Another major problem related to the illicit Afghan drug trade is the illicit proceeds derived from the sale of opium. In Afghanistan, nearly 90 percent of the Afghan economy functions outside of formal financial institutions that we use here in the United States every day. International trade is used to disguise money laundering and terrorism financing activities. Afghan officials have stated that drug traffickers smuggle heroin out of the country only to return with weapons and bombs.

Much of the Afghan economy uses cash, trade and an elaborate system of hawalas [ha-WA-laz] to move value. These often unregistered money service businesses can also be used to finance terrorism. They trade debts and move payments through an informal network of brokers without the need to access the traditional banking system which makes them extremely difficult to locate and shut down.
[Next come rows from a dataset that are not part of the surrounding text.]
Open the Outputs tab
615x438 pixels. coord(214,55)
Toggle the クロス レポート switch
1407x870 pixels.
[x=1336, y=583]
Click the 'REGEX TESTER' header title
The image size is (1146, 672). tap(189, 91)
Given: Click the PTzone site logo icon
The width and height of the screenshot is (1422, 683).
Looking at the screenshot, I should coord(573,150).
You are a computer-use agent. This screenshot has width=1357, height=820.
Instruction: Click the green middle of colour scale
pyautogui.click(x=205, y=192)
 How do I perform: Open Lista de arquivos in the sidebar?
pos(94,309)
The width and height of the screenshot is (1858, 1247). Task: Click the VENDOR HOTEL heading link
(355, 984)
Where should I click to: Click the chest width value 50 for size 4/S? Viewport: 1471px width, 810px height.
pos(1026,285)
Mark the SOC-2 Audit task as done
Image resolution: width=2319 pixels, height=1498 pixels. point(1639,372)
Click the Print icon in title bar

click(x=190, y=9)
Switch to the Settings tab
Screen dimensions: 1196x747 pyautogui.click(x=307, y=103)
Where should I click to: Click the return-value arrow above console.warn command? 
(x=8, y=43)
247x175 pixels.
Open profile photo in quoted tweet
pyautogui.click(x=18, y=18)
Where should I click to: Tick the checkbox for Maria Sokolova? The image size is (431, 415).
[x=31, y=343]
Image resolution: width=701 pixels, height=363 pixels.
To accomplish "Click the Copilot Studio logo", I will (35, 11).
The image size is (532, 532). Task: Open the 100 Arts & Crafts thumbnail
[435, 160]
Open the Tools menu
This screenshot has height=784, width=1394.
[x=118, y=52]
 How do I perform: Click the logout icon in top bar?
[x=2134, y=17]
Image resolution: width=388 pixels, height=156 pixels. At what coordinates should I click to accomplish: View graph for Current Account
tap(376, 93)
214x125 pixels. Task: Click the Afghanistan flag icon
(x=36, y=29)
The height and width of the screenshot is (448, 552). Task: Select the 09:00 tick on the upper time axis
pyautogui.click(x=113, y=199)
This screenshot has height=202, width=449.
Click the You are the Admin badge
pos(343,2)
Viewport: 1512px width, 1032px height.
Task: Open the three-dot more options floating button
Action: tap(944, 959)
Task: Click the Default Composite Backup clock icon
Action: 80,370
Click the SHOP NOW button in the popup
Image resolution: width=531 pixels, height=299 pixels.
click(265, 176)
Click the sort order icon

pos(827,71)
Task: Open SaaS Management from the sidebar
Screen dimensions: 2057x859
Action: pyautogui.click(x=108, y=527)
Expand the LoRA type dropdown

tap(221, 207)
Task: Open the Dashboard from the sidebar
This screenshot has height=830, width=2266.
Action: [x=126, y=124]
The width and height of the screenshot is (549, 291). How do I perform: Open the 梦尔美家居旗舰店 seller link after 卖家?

Terrorist organizations are experts at switching from one method to another when the need arises, but we are simply not prepared right now to keep up with them and put them out of business once and for all. We need to take the battle over terrorist funding to wherever the money flees. We need to understand how the terrorists adapt and go after their new methods with the same urgency and purpose that we had in the weeks and months after 9/11. The Treasury Department ought to be at the forefront of analyzing, evaluating, and countering these new trends.

I believe a solution to the growing influence of the narcotics trade in Afghanistan is to cut off the flow of illicit funds that result from the drug trade. I’ve been an outspoken advocate for reforming our Nation’s anti-money laundering laws. I introduced comprehensive legislation in previous Congresses that would help hit terrorists, criminal, and drug traffickers where it hurts the most, their pocketbooks. I am currently finalizing an updated version of this legislation and hope to introduce it in the near future. I’ve heard from a number of law enforcement officials that we urgently need to update our laws to combat evolving trends.

We need our laws to be up to date and flexible so that the source of money fueling this conflict is cutoff before it can be used to fund violence. Only once we cut off the flow of these illicit funds can we truly make a dent in the illicit activity of terrorists and drug traffickers. I hope my colleagues on the Drug Caucus and the Judiciary Committee will join me in supporting my efforts to reform our anti-money laundering laws.

I look forward to hearing the testimony from the witnesses and questioning them about ways we can strengthen our efforts to attack this multi-faceted problem plaguing Afghanistan. I thank the witnesses in advance for their testimony.